Pugin levou seu combate para o coração das cidades industriais de Birmingham e Sheffield.

Ele as achava “minas inesgotáveis de mau gosto”, infestadas de “edifícios gregos, chaminés fumegantes, agitadores radicais e dissidentes”.

A igreja de São Chad, que Pugin construiu em Birmingham no meio da sujeira do bairro dos fabricantes de armas, tornou-se a primeira catedral inglesa construída após a de Saint Paul.

Politicamente, Pugin poderia ser definido como um radical conservador.

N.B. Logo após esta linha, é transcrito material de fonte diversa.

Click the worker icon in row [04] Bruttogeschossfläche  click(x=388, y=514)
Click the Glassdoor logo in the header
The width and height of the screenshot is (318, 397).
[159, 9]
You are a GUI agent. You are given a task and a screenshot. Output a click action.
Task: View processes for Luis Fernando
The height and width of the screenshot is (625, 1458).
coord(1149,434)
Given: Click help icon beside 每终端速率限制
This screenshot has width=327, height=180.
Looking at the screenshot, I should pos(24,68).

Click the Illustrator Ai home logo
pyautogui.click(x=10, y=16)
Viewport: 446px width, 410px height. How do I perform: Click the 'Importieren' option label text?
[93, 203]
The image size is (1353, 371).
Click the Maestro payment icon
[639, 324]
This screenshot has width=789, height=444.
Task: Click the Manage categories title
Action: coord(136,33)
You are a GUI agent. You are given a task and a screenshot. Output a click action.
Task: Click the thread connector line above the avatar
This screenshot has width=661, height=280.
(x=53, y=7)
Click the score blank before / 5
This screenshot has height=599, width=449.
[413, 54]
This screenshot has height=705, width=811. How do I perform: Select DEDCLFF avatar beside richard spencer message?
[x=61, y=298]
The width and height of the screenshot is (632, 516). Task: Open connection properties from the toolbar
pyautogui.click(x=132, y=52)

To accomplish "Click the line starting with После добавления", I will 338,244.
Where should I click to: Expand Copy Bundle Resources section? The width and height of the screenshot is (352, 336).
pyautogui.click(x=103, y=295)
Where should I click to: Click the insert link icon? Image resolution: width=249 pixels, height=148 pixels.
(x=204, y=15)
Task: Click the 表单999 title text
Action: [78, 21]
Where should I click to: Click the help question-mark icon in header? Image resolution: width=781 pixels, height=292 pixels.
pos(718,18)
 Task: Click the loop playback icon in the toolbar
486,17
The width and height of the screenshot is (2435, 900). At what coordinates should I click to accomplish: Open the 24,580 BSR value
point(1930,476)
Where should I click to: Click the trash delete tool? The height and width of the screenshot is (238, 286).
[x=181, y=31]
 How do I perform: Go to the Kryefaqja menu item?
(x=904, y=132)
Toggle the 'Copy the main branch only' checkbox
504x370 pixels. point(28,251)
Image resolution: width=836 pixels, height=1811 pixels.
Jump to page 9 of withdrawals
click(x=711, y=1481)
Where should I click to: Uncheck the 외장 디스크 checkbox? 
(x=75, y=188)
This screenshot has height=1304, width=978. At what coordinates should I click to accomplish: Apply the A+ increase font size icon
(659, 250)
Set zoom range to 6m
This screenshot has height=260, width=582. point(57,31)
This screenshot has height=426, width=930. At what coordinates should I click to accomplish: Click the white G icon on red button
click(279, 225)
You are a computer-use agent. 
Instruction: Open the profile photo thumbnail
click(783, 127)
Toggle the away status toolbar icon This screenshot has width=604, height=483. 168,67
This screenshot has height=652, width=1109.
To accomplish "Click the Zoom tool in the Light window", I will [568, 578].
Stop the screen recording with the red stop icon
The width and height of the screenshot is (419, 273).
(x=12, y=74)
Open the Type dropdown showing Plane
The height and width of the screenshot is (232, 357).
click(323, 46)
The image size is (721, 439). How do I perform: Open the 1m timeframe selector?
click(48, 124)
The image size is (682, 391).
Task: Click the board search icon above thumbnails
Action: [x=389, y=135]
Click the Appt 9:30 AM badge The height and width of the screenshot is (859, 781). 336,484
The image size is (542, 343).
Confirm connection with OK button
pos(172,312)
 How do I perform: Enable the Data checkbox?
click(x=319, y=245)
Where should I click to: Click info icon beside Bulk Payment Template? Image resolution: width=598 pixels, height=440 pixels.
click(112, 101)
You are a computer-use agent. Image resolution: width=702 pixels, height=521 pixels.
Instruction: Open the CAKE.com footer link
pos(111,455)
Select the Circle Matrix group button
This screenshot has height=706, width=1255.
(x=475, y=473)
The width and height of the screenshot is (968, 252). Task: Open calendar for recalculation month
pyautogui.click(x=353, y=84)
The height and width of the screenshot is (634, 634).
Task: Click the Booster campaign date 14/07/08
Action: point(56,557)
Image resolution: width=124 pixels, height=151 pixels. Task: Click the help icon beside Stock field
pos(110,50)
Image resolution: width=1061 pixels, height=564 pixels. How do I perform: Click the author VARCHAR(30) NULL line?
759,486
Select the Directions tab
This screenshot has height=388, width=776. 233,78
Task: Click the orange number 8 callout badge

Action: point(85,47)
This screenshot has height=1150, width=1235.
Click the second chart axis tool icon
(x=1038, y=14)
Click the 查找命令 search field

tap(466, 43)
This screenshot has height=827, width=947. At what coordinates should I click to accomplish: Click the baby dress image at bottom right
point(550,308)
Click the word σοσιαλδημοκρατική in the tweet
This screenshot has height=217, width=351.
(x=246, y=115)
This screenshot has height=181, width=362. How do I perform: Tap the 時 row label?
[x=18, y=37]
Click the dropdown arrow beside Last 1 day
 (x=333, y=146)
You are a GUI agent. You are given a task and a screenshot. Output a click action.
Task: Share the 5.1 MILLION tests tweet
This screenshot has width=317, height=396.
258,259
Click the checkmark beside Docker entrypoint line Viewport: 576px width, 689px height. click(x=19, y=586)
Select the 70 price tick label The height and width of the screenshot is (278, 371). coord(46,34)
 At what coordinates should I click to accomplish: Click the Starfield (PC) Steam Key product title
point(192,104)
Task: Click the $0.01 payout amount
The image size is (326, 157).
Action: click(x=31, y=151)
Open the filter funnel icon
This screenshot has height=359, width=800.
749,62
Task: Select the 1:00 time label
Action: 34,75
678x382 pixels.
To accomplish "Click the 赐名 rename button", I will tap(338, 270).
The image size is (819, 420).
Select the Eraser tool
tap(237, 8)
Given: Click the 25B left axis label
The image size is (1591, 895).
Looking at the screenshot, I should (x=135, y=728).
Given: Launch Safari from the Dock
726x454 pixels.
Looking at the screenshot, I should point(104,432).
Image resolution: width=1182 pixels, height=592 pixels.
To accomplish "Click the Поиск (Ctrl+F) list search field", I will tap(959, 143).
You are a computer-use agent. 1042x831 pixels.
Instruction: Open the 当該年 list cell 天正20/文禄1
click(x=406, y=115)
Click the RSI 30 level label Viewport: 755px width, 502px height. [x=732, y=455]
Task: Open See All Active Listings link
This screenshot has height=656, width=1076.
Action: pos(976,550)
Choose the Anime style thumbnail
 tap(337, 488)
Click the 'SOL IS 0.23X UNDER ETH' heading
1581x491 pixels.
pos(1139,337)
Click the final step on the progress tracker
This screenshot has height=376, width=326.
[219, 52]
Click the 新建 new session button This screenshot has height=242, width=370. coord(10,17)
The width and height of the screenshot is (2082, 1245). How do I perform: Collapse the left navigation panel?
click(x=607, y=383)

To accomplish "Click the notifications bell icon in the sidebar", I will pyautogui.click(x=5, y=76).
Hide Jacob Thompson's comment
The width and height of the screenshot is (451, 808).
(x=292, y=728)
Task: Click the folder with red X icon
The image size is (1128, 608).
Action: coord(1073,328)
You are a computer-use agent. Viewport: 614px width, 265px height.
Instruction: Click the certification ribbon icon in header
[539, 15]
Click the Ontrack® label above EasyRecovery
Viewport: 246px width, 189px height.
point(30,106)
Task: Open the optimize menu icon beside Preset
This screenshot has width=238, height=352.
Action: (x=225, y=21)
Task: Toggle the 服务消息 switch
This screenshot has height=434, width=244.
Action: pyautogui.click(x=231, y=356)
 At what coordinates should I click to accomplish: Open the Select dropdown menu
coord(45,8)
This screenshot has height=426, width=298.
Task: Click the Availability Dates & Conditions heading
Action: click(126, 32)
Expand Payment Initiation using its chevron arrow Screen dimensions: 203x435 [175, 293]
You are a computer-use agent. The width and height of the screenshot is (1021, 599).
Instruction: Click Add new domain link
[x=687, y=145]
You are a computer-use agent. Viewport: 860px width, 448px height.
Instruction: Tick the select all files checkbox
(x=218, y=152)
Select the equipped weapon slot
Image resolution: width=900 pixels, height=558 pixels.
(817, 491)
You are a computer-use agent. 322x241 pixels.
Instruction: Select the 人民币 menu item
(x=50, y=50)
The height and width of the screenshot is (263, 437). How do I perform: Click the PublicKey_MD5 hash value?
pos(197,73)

Ele queria reformar a sociedade levando-a de volta a uma hierarquia benigna, a um medievalismo no qual cada classe poderia olhar para a que lhe era superior e dela receber apoio, enquanto os de cima aceitavam a responsabilidade de proteger os que estavam embaixo.

Igreja de Saint Chad em Birmingham,
Uma das grandes realizações de Augustus Welby Northmore Pugin (1812-1852).
Em 1841, ele publicou a segunda edição do Contrastes, acrescentando todo um panorama moral.

A cidade medieval, com seus capiteis graciosos e suas sólidas muralhas, era confrontada com o seu equivalente moderno de muros em cacos, capiteis em ruínas e o horizonte dominado por olarias e fábricas.

Seus imitadores – todos eles mais vulgares e despreocupados – lhe roubaram grande parte da clientela.

Seu trabalho no Parlamento de Westminster havia se tornado uma rotina monótona.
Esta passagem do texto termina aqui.